- [SELECTED EXTRACT]
It gets called if any of the following events are tracked by the skin:
new_mem_stack, new_mem_stack_aligned, die_mem_stack, die_mem_stack_aligned.
> This passes the old and new %ESP values, and in
> VG_(handle_esp_assignment) these are subtracted to discover that the
> stack delta is -4. Then we do
>
> VG_TRACK(new_mem_stack_aligned, new_esp, -delta);
>
> which necessarily involve a loop, and probably a test on the sign of
> delta, in the relevant skin's permissions-mangling function.
>
> This is all rather inefficient considering that we knew from the start
> that delta would be -4, and it would have been better to plant, in the
> generated code, a call directly to a skin function specialised to a delta
> of -4. Most deltas are small (+4, -4, +16, -16) and so a small bunch of
> specialised functions + a general fallback case would probably constitute
> a significant improvement.
>
> The improvements would be because (1) the specialised functions have no
> need to test the sign of delta nor have a loop to handle all values of
> it, and (2) because we could save having to call VG_(handle_esp_assignment)
> and then call onwards to the skin function; we could just call the skin
> function directly.
You're right about the inefficiency. I just tried altering Nulgrind so it
tracked the four events I mentioned above, where the called functions were
empty. My one test program slowed down from 0.20s to 0.35s, on a longer
run it went from 1.0s to 2.4s. Just to make sure it wasn't simply the
function call overhead, I tried instead inserting calls to an empty
function wherever %esp was updated; my test program (small input) only
slowed to 0.24s. So yes, the current mechanism is slow, well done for
spotting it.

- [DATA LINES]
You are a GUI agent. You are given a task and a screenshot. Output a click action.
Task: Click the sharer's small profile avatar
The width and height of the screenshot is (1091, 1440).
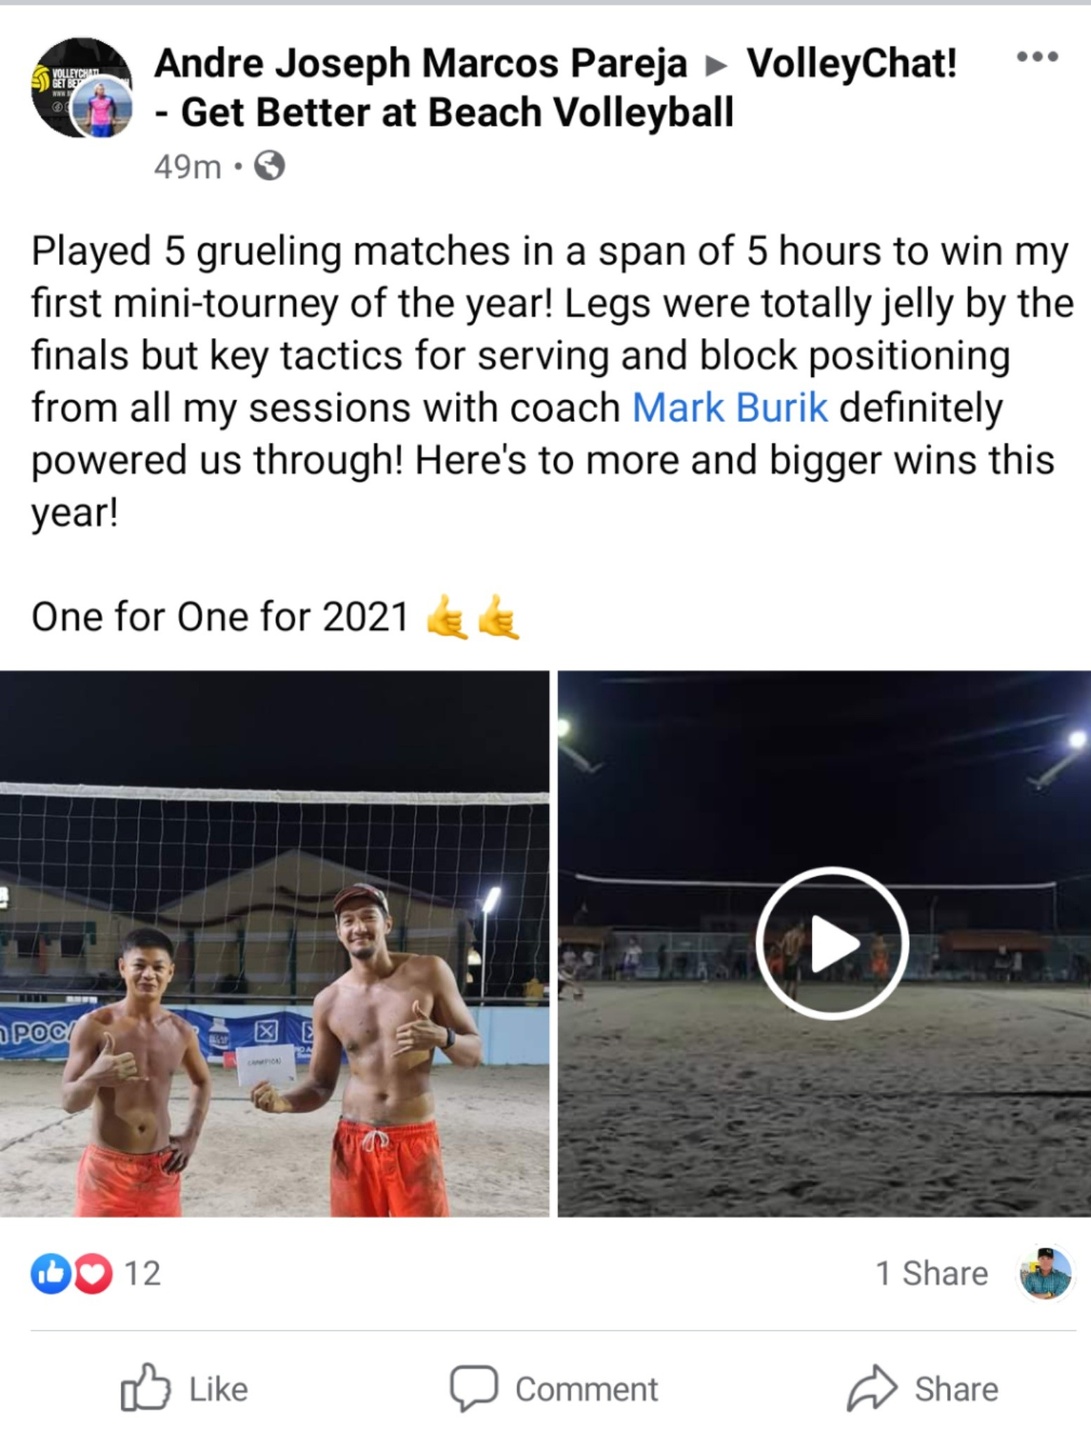(x=1045, y=1273)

- [PROBLEMS TO WORK ON]
a: Rewrite the stack delta discussion from "You're right about" to "spotting it.", substituting "Cachegrind" for "Nulgrind".
b: In the stack delta discussion, how did the longer run's time change after Nulgrind was altered to track the four events?

- [ANSWERS PROVIDED]
a:
You're right about the inefficiency. I just tried altering Cachegrind so it
tracked the four events I mentioned above, where the called functions were
empty. My one test program slowed down from 0.20s to 0.35s, on a longer
run it went from 1.0s to 2.4s. Just to make sure it wasn't simply the
function call overhead, I tried instead inserting calls to an empty
function wherever %esp was updated; my test program (small input) only
slowed to 0.24s. So yes, the current mechanism is slow, well done for
spotting it.

b: It went from 1.0s to 2.4s.